Antoine de Kom - Ritmisch zonder string
Mijn schrijfprogramma herkent ‘string’ niet als Nederlands. Dat is mijn belangrijkste bezwaar tegen deze bundel. Vreemde woorden lezend mijn nieuwsgierigheid via internet moeten bevredigen vind ik niet klantvriendelijk.

Men kan menen dat poëzie lezen ook klankervaring is, dat het gaat om de sfeer en dat vroeger haspelgedichten ook als Nederlandse dichtkunst zijn erkend; dat buitenlandse invloeden normaal zijn en er niets tegen dichterlijke associaties in vreemde talen is, als ze bijdragen tot de spontaniteit van de verbale compositie, waarin de bereisdheid van de dichter overmatig herkenbaar is, maar wie douchet wordt nat. Er zijn meer bereisde dichters; een van hen lijkt uitdrukkelijk aangehaald in de met slau [mailto… enz.] getitelde pagina’s, maar híj zou dit zo nog niet hebben kunnen verzinnen.

Ik vind het titelgedicht van de bundel een van de hoogtepunten in het boek, zo ook ‘Na de tranen’.
De Kom is te druk met de soms overdreven typografie van zijn werk. Soms wordt het enjambement aan de lezer overgelaten, wat niet tot lezen noodt. Als geheel vind ik deze bundel goed om te hebben, er regelmatig in te lezen en de inhoud rustig in het brein te laten landen.

De opdracht:
Beantwoord de volgende vragen over de recensie van de bundel van Antoine de Kom:
(a) Welk woord herkent het schrijfprogramma niet als Nederlands?
(b) Welke twee gedichten noemt de recensie bij de hoogtepunten van het boek?
(c) Waar is De Kom volgens de recensie te druk mee?
Het materiaal staat los van de recensie.

Uittreksel uit dataset:
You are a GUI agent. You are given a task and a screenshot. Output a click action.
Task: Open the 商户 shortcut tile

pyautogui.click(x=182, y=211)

Uitgewerkte opdracht:
(a) Het woord 'string'.
(b) Het titelgedicht van de bundel en 'Na de tranen'.
(c) Met de soms overdreven typografie van zijn werk.